**Source material:**
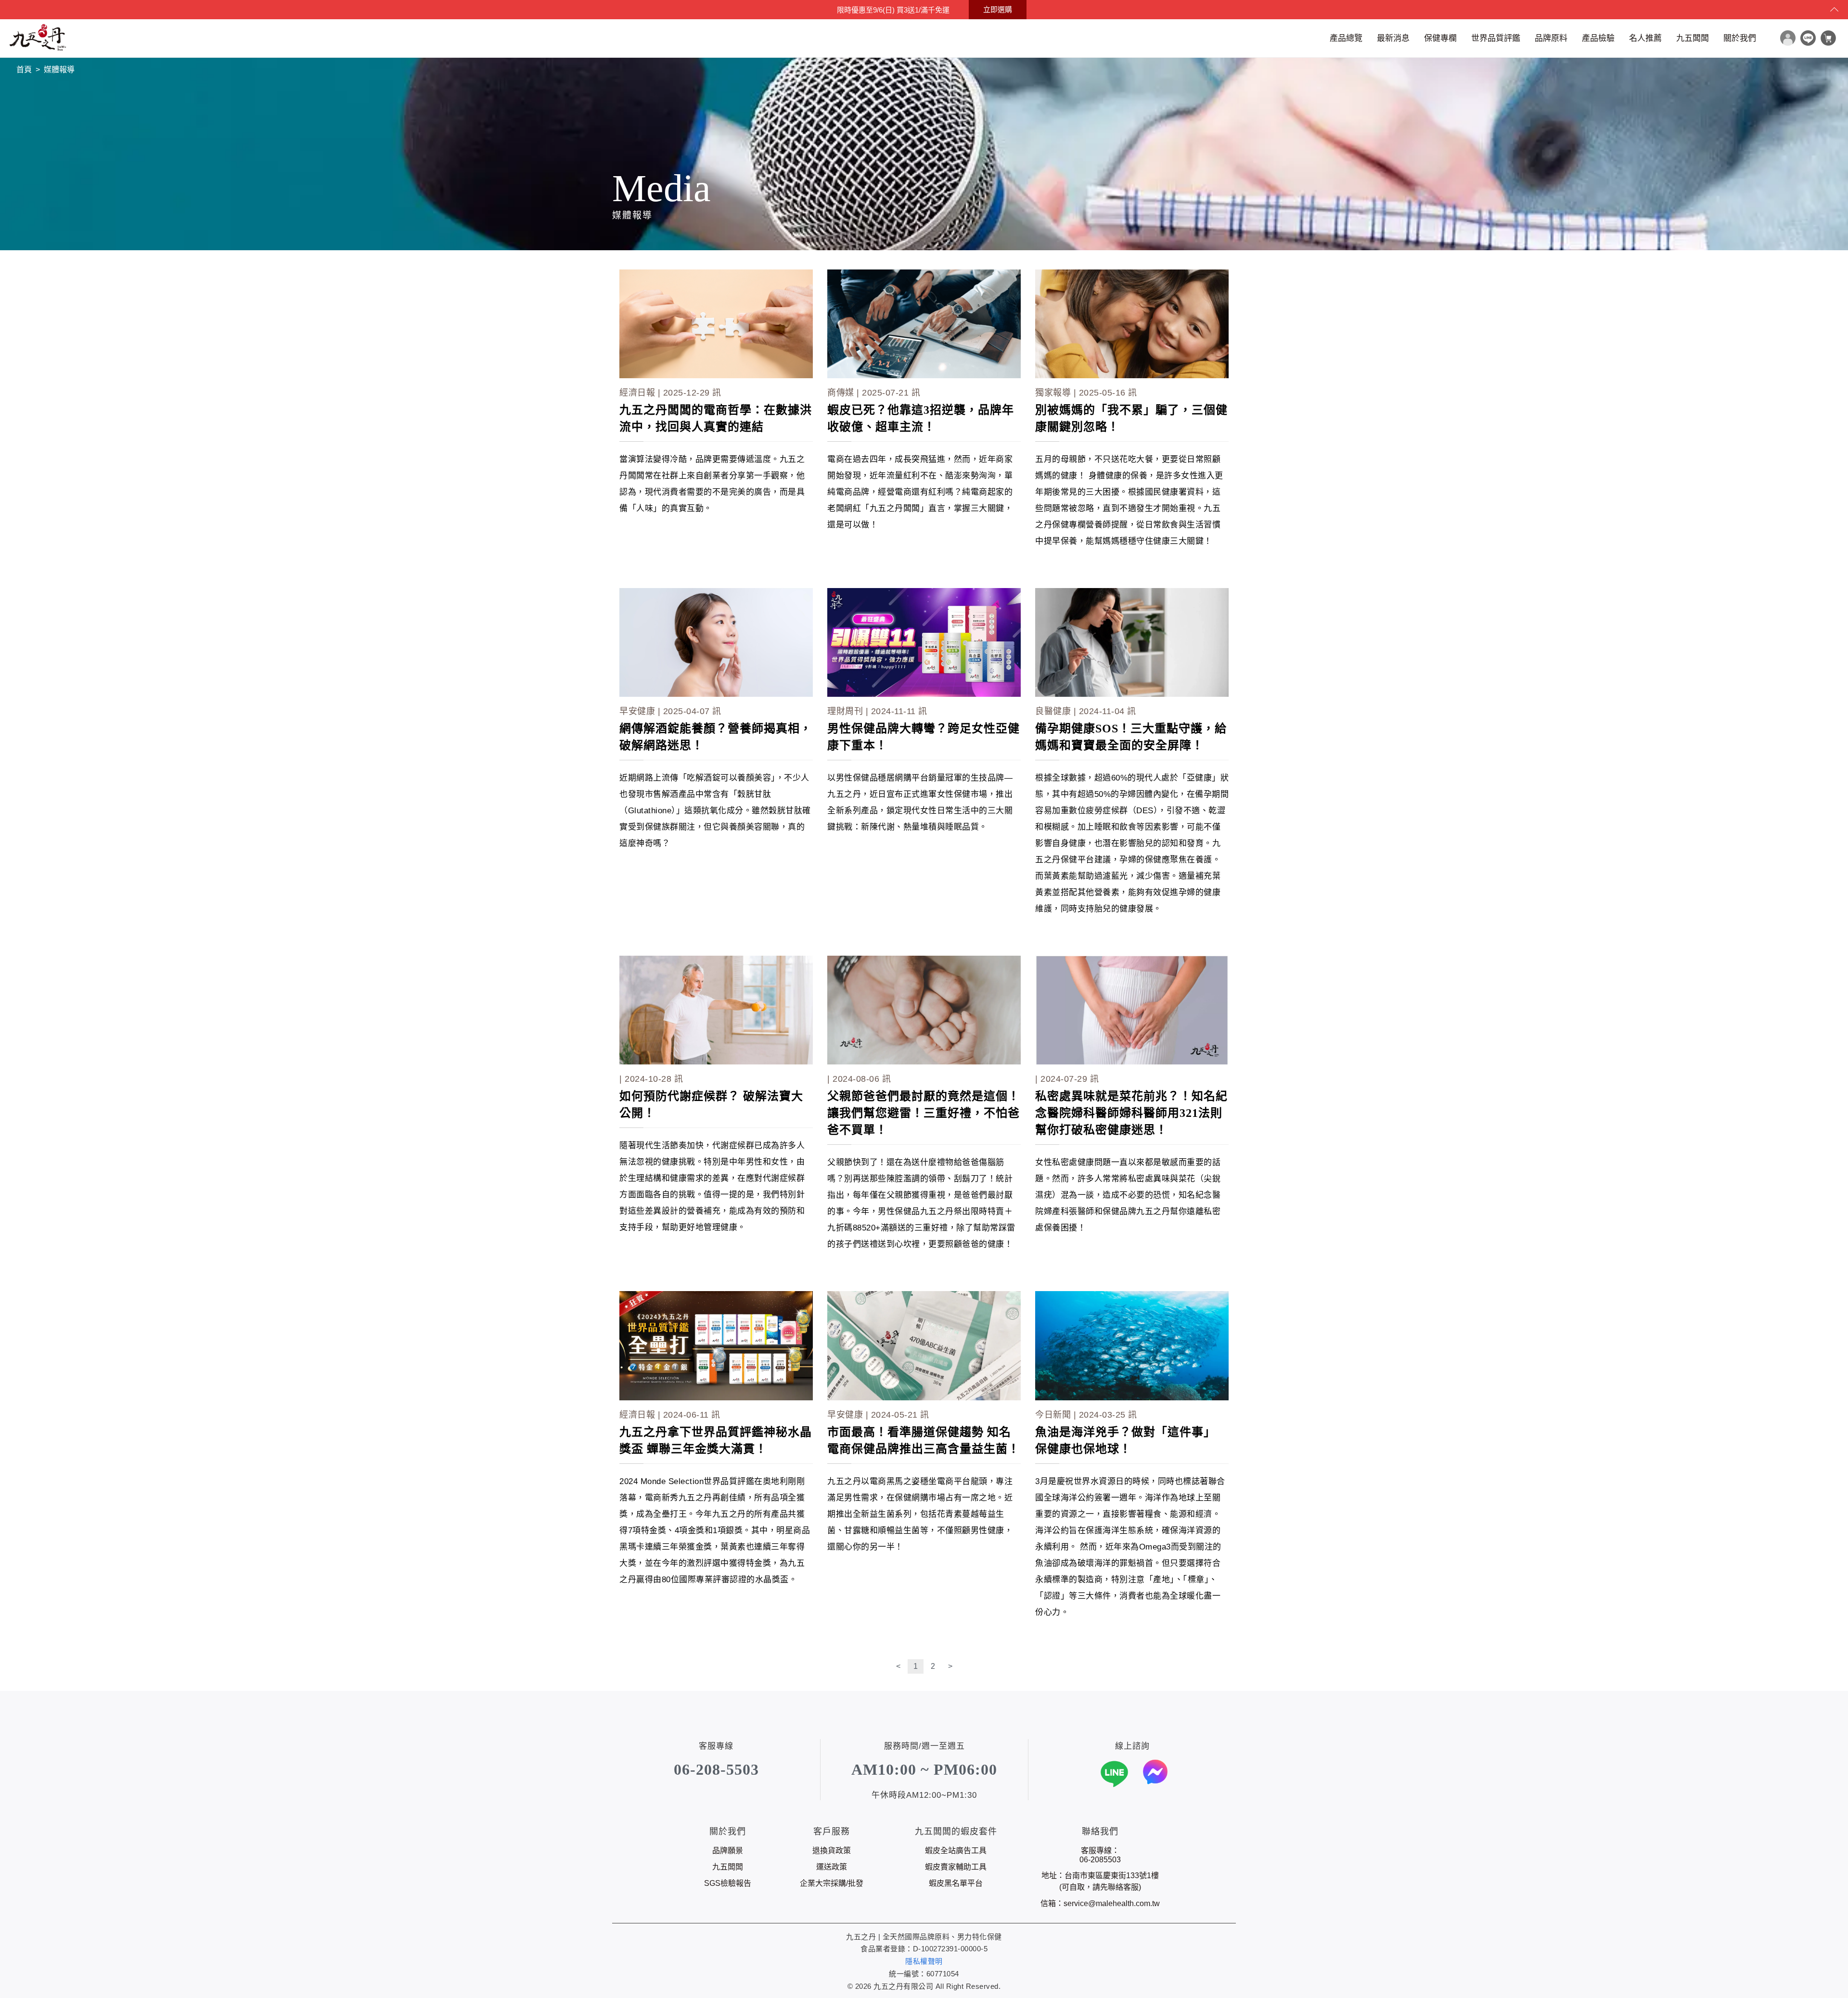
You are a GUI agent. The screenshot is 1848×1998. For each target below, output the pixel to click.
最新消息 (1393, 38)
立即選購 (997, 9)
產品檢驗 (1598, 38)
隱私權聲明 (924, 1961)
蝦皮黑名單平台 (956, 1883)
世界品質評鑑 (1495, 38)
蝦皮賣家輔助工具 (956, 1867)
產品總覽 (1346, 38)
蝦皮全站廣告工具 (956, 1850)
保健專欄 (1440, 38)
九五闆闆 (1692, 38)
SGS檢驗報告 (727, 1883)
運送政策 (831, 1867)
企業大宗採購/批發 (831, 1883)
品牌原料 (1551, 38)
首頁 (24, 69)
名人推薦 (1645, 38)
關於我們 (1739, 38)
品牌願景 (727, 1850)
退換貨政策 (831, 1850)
---
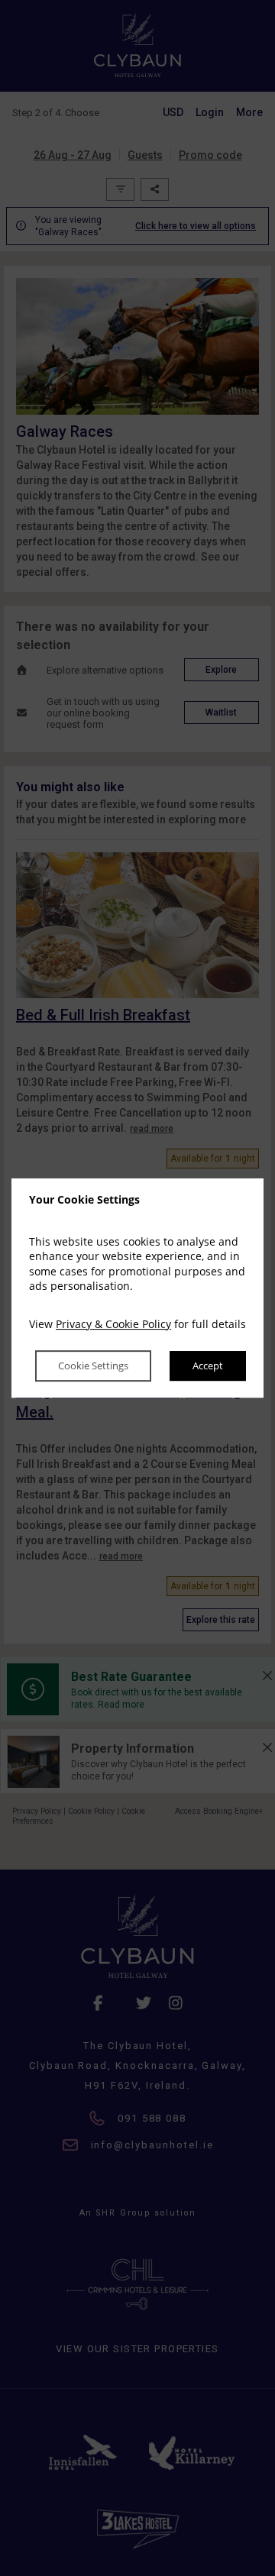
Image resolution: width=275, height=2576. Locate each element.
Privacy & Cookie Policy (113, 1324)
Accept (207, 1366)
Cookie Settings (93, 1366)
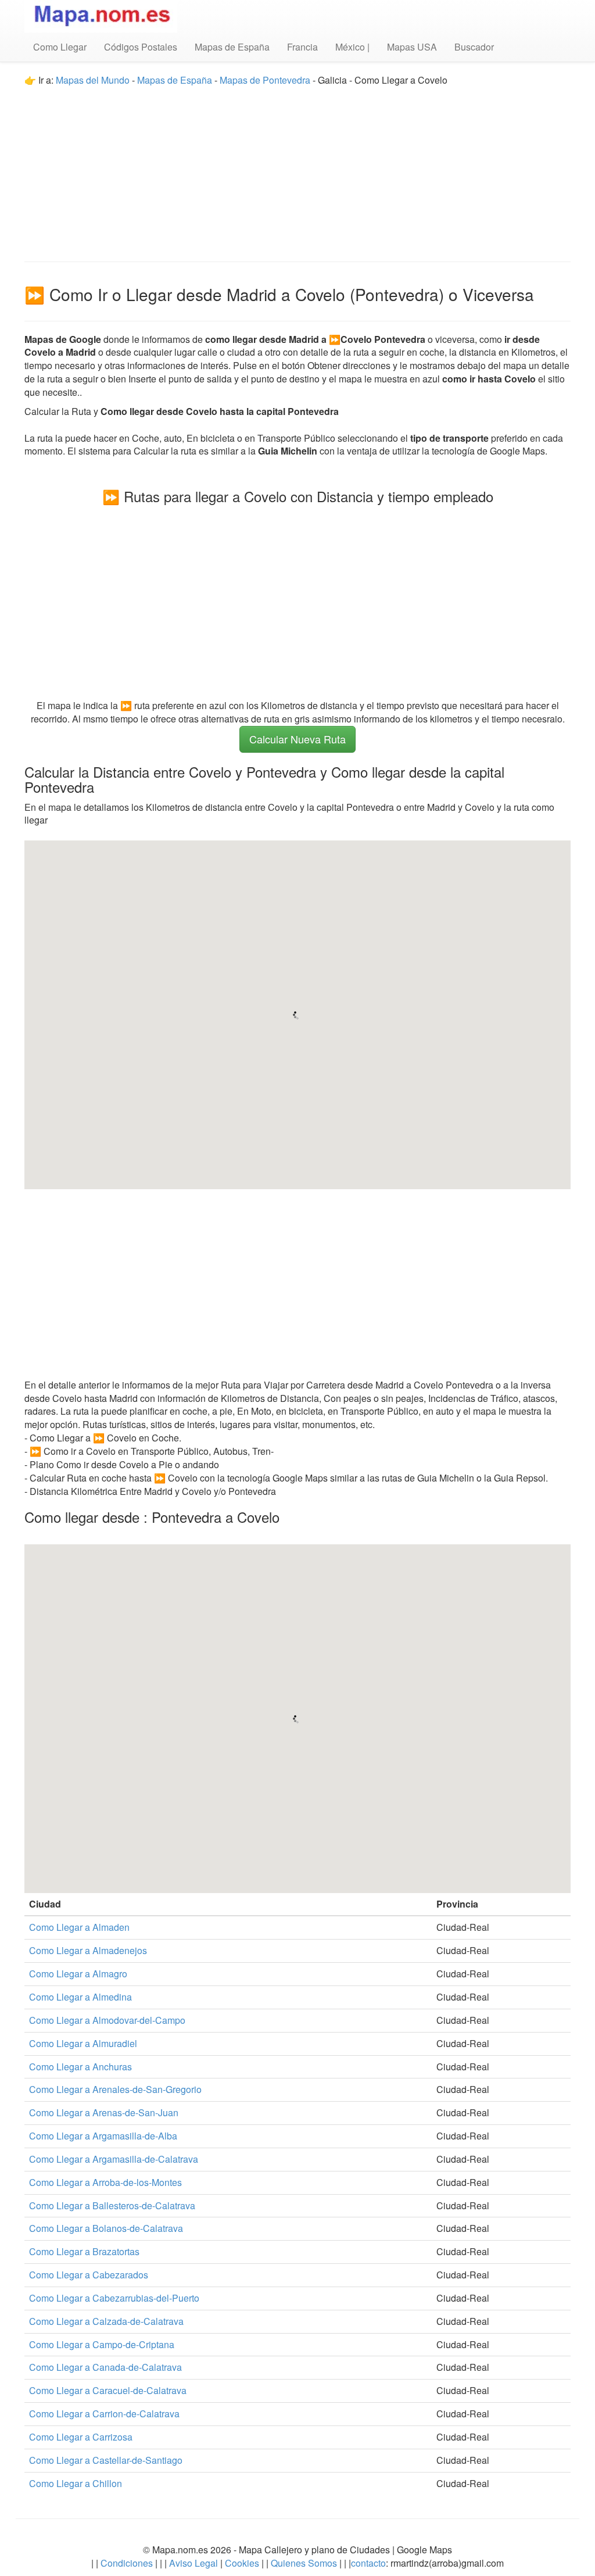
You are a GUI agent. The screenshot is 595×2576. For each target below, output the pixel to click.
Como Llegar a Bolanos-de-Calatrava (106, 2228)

**The problem:**
Within the data above, the lines from the one with "You are a GUI agent. The screenshot is 1848×1998." to the one with "退換貨政策 (831, 1850)" must be repeated exactly; no other line belongs in the answer.

**Answer section:**
You are a GUI agent. The screenshot is 1848×1998. For each target below, output the pixel to click.
最新消息 (1393, 38)
立即選購 (997, 9)
產品檢驗 (1598, 38)
隱私權聲明 (924, 1961)
蝦皮黑名單平台 (956, 1883)
世界品質評鑑 (1495, 38)
蝦皮賣家輔助工具 (956, 1867)
產品總覽 (1346, 38)
蝦皮全站廣告工具 (956, 1850)
保健專欄 (1440, 38)
九五闆闆 (1692, 38)
SGS檢驗報告 (727, 1883)
運送政策 (831, 1867)
企業大宗採購/批發 (831, 1883)
品牌原料 (1551, 38)
首頁 (24, 69)
名人推薦 (1645, 38)
關於我們 (1739, 38)
品牌願景 (727, 1850)
退換貨政策 (831, 1850)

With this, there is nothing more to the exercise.